> [Page text]:

This is a follow-up from yesterday’s post on the pragmatic barriers to effective and equitable individualized risk adjusted subsidies in a risk-rated individual market. There is another major problem, claims and diagnoses don’t come in instantly. Individual providers/hospitals/physician groups do not have a universal timeline to file claims. My kids’ pediatrician files claims within two days and gets paid within ten days of the service. My PCP files claims on the 1st and 15th of the month. My wife has one provider who files weekly. The other provider has a claim from several months ago that has yet to hit payables.
In 2013,as CMS was setting up the ACO model, this is what a consultant stated typical Medicare claims completion would look like:
The longer the run out period, the more accurate the data will be, which is why CMS waits until later in the year following the measurement period in which to determine shared savings. A shorter run out period could possibly indicate higher savings than were achieved in actuality.
According to CMS’s proposed ACO rule, based on an analysis of historical claims trends, a 3-month run-out typically results in an approximate completion rate of 98.5% for Part B services and 98% for Part A services. In comparison, a 6-month run-out would result in an approximate completion rate of 99.5% for Part B services and 99% for Part A services.

> [Source information]:
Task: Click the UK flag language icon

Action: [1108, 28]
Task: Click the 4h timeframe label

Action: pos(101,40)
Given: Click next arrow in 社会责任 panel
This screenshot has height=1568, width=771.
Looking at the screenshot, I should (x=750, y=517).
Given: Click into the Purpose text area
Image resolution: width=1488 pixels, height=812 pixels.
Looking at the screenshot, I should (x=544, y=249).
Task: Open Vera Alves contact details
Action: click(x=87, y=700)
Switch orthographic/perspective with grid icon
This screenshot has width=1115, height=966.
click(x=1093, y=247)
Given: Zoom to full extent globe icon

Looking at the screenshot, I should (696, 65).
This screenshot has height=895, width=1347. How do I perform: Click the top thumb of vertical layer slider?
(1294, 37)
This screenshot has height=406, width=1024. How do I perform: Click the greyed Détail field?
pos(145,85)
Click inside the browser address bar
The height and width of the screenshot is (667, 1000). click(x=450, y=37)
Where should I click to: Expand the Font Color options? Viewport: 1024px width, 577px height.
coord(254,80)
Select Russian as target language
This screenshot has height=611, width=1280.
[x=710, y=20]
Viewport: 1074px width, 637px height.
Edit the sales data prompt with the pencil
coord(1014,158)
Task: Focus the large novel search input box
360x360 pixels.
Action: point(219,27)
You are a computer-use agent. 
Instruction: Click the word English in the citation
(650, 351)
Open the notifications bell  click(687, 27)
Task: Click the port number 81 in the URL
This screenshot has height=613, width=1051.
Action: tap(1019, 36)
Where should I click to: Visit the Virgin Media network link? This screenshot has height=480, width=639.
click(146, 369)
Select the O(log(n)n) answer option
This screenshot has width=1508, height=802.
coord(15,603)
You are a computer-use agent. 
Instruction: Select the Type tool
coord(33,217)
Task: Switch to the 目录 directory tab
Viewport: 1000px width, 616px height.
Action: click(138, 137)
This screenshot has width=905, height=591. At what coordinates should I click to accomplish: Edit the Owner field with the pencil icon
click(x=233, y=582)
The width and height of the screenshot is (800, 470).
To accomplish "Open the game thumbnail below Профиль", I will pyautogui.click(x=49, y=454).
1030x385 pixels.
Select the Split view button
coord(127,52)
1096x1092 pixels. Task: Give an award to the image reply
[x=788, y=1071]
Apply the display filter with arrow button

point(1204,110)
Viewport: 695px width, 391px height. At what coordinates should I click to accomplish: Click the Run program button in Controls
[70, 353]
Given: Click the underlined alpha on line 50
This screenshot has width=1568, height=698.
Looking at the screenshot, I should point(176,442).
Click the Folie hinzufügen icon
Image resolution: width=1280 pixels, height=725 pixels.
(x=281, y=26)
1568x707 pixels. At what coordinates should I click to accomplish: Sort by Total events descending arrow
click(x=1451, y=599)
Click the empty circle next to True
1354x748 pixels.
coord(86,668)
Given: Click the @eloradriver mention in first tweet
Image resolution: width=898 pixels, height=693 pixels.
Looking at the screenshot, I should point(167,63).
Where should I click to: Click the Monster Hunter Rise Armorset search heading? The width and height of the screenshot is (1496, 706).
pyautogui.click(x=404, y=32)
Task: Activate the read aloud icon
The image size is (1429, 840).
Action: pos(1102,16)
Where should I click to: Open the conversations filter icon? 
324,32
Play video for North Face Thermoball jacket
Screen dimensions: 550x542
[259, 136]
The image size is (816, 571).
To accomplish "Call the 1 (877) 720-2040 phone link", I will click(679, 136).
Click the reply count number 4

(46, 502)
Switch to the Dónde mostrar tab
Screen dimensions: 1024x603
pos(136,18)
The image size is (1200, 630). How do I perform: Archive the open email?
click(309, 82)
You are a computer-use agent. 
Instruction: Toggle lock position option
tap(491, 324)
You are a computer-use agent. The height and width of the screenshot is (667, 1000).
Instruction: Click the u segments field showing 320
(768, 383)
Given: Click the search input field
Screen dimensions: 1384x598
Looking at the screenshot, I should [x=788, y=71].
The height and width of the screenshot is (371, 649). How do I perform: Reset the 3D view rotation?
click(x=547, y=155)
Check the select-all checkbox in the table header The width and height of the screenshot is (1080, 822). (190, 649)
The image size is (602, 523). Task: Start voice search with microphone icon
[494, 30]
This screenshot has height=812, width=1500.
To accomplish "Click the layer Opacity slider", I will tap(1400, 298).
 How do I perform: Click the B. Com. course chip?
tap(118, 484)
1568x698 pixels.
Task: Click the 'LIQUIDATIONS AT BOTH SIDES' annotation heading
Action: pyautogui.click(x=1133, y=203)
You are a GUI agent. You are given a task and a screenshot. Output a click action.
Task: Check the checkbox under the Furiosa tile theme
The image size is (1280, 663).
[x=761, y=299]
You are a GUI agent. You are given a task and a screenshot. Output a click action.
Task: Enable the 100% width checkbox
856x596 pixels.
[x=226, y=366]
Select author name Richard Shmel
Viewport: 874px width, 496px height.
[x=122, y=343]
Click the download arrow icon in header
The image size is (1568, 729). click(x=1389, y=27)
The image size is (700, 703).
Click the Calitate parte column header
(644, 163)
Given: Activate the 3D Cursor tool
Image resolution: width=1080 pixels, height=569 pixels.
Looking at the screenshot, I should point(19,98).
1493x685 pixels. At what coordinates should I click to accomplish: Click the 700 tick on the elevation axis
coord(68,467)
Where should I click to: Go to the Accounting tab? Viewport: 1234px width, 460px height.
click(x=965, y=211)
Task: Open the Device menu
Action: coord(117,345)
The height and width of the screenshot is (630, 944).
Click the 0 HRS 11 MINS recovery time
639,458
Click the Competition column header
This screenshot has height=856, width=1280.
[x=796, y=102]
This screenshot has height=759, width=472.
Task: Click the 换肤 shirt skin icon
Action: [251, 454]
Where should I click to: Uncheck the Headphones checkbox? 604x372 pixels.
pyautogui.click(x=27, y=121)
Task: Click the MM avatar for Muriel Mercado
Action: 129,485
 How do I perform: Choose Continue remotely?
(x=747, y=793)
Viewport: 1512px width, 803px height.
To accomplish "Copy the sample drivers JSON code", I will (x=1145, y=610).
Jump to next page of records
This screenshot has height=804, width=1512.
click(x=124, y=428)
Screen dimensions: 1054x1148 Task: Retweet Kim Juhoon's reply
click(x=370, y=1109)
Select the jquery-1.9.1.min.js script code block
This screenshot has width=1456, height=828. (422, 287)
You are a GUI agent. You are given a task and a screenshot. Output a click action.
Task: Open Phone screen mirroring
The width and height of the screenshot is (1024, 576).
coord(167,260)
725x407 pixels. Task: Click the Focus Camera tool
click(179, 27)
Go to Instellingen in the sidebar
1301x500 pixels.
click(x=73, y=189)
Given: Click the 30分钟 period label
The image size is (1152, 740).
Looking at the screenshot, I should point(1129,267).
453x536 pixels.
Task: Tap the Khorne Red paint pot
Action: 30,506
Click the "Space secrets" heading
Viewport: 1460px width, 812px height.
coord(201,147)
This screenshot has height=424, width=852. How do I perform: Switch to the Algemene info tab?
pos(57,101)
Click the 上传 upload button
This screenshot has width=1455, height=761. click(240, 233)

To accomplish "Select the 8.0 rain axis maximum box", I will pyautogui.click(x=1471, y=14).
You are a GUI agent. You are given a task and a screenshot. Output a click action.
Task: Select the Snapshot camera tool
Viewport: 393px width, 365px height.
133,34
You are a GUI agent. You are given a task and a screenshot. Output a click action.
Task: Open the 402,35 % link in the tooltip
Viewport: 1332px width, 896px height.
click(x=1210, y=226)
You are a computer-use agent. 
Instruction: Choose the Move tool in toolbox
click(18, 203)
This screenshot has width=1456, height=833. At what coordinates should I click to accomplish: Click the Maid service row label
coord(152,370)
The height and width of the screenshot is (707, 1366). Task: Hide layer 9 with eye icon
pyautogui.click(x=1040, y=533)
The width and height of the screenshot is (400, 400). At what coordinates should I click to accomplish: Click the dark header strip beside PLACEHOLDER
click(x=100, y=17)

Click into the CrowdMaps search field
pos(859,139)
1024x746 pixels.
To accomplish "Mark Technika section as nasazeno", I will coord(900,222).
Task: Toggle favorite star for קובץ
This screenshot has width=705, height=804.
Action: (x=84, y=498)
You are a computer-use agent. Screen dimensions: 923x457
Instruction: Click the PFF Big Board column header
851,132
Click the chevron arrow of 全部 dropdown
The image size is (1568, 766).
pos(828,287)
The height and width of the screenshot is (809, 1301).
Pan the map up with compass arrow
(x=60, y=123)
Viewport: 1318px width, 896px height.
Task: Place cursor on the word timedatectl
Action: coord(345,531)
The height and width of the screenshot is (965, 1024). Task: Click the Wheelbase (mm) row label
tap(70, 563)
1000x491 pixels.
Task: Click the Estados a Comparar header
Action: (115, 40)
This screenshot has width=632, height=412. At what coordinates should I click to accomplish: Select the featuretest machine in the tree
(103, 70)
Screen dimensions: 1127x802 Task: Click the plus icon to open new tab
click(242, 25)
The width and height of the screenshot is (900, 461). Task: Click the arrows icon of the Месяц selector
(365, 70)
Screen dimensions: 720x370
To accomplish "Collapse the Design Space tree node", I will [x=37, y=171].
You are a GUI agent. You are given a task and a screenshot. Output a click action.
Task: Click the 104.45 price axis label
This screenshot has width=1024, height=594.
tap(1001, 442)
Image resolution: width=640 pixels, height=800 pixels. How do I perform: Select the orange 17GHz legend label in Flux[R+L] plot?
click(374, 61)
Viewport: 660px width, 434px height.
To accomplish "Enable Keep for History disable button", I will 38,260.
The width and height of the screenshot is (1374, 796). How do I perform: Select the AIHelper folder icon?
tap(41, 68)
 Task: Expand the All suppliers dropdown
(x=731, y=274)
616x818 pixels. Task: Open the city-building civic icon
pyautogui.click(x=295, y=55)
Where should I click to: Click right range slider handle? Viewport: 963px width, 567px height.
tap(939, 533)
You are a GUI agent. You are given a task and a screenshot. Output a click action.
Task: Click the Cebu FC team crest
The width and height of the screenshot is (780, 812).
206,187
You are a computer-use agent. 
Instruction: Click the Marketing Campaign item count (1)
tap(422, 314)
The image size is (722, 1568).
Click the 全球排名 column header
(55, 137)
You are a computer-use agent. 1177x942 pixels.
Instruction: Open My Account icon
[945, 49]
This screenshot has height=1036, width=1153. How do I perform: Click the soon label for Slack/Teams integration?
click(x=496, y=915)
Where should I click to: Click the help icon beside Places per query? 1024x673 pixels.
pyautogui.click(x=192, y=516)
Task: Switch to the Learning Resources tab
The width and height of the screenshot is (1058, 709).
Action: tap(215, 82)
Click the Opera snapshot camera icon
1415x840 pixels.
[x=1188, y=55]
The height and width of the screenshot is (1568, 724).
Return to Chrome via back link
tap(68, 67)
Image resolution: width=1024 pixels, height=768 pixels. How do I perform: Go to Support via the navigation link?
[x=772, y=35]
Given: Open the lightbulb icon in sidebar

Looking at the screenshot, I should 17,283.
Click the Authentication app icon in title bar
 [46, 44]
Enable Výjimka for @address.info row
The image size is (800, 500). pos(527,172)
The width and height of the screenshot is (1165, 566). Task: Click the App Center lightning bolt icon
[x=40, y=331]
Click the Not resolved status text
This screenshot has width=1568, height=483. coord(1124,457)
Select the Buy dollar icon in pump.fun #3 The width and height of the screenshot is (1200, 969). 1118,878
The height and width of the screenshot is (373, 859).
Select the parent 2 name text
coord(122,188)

> [Required work]:
Continue the post about claims delays and risk-adjusted subsidies, starting right after its last sentence. The entries come from a separate source and have no connection to the page text.

> [Result for this exercise]:
Zero-months run out data is useless as less than half the claims are normally in. 1 month of run-out points an insurer in the right direction and three months of run out is pretty damn good. Data stabilizes at almost full completion by twelve months. There are odd cases where claims that are for services performed a year or more in the past will not be finalized but most of the time, those are isolated and odd events.
Insurers can handle run-out data gaps because they have millions of claims to work with, they have long periods of coherent data and they have actuaries and statistical analysts who spend all day, every day building and running models that produce reasonably accurate approximations that can be updated as new payable cycles eat claims from the previous months. A good analytics team should be able to look at their claim universe and project with a reasonable degree of accuracy the projected incremental risk adjustment value that an incomplete month will ultimately produce. That projection will get better as more run-out occurs, but the combination of expertise, consistent patterns and huge data sets allows for a useful prediction.
Individuals don’t have that luxury of projecting their incurred but not reported (IBNR) claims for their subsidy. If they received a new qualifying diagnosis that triggers an incremental subsidy increase in November and the claim is not processed until January, they are out of luck if they have to make a policy decision during Open Enrollment that ends in the middle of December. Their actual subsidy will be significantly less than their entitled subsidy while insurers can use the provider notes or medical history to underwrite against them.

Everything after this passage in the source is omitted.